Big Boy is a 1930 American Pre-Code musical comedy film produced by Warner Bros. Pictures. The film was directed by Alan Crosland and stars Al Jolson, Claudia Dell, Louise Closser Hale, and Noah Beery. The film is based on the 1925 Broadway hit show of the same name in which Jolson also starred.

==Plot==

Big Boy (1930)

Gus is a loyal stable boy and jockey for a rich family in the South that has been interested in horse racing and breeding horses for generations. (In a flashback to 1870, we see Gus's grandfather working for the same family.) The young heir of the family, Jack, loses a lot of money by gambling and is blackmailed by his creditors for forging a check.

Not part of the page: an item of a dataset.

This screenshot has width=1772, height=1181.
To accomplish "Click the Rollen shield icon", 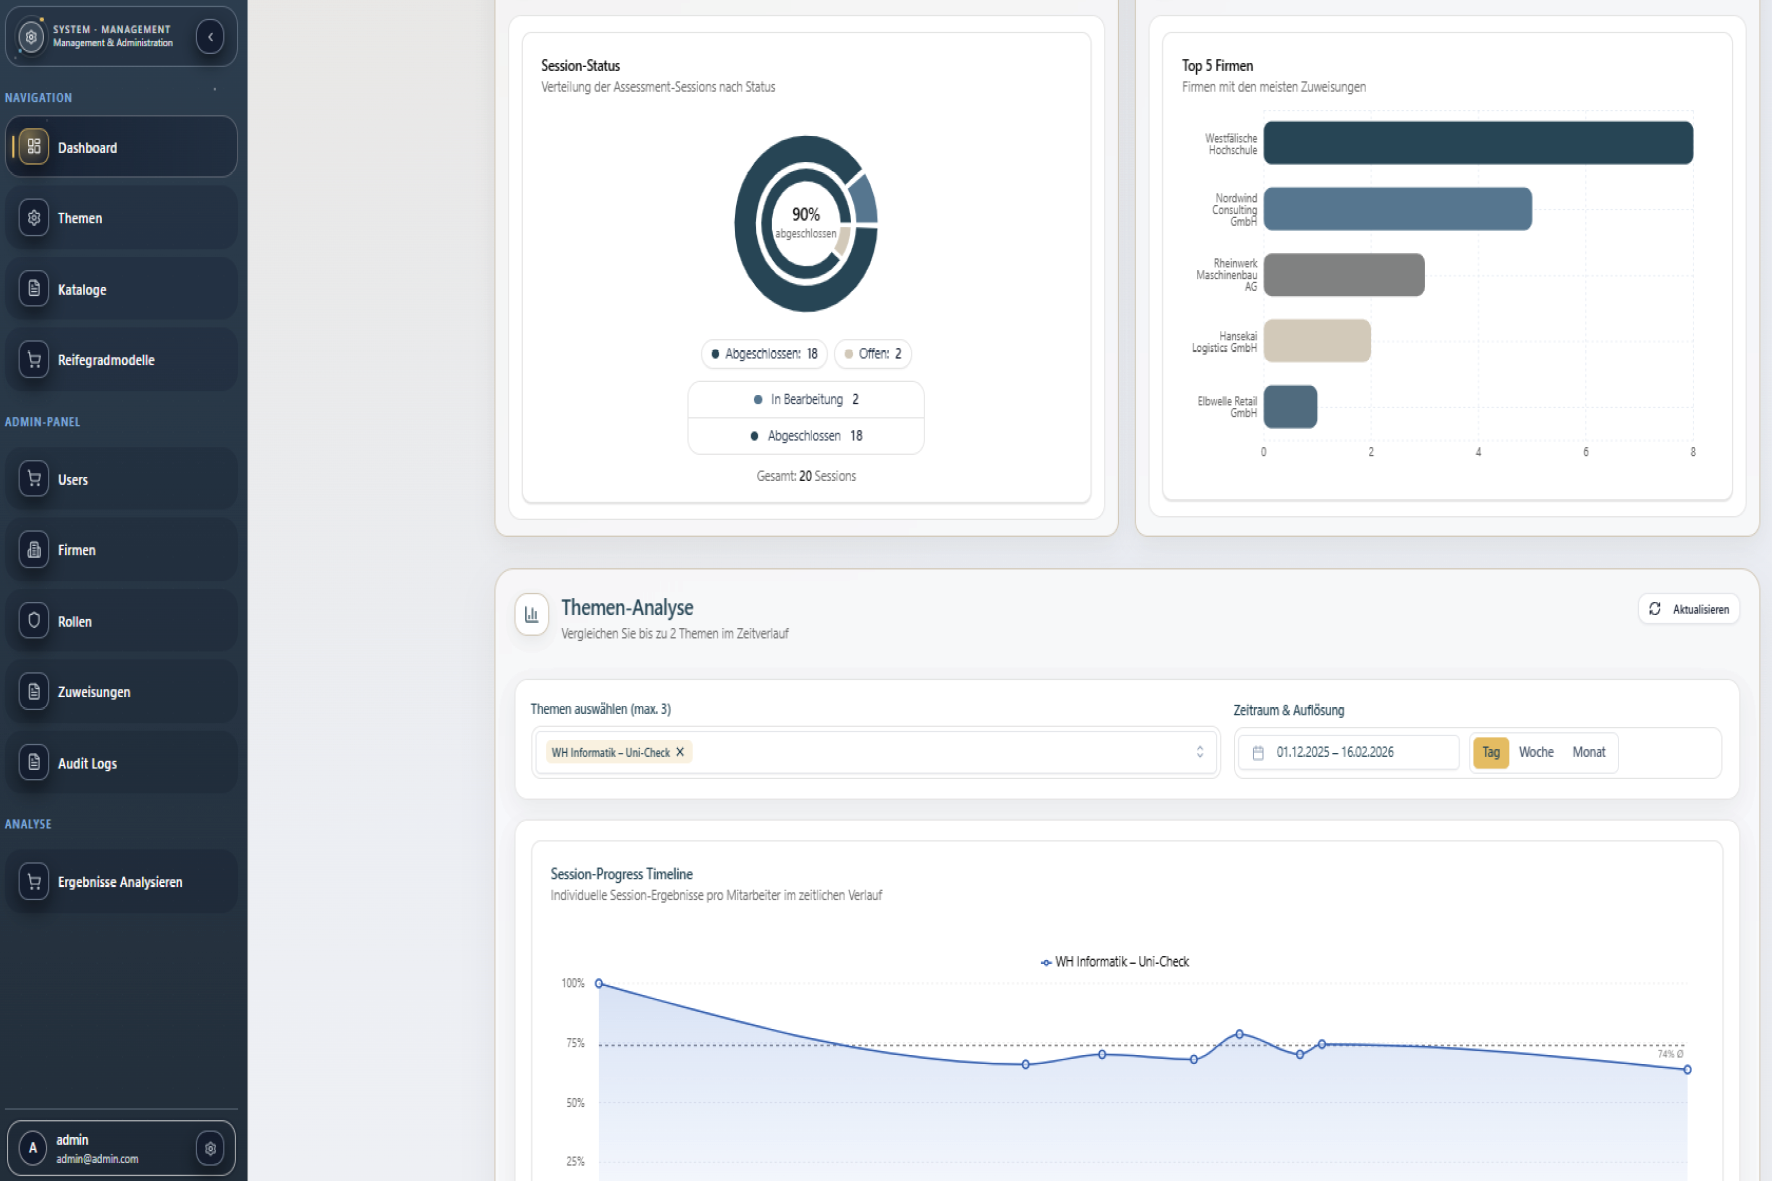I will [x=34, y=621].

They persuade Jack to ask his mother to replace Gus with another jockey for the family's racehorse, Big Boy, but she refuses. They frame Gus for tampering with the horse and he is discharged, replaced by a jockey who has been bought off to lose on purpose. Gus finds work as a waiter in a fancy restaurant, where he uncovers the details about the race throwing plot. With Jack's help, he outsmarts the crooks just in time to ride Big Boy to victory.

==Cast==
- Al Jolson as Gus
- Claudia Dell as Annabel
- Louise Closser Hale as Mother
- Lloyd Hughes as Jack
- Eddie Phillips as Coley Reed
- Noah Beery as Bagby

==Songs==
- "Little Sunshine"
- "Tomorrow Is Another Day"
- "Liza Lee"
- "Hooray for Baby and Me"

==Box office==
According to Warner Bros records the film earned $437,000 domestically and $61,000 foreign.

==Preservation==
Because of the public apathy to musicals at the time of its release, some of the musical sequences were cut from the picture before release and it was advertised strictly as a comedy picture. This domestic release print survives complete and has been released by Warner Archive on DVD. The film may have been released in a longer version outside the United States where there was never any backlash against musicals. It is unknown whether a copy of this full musical version still exists.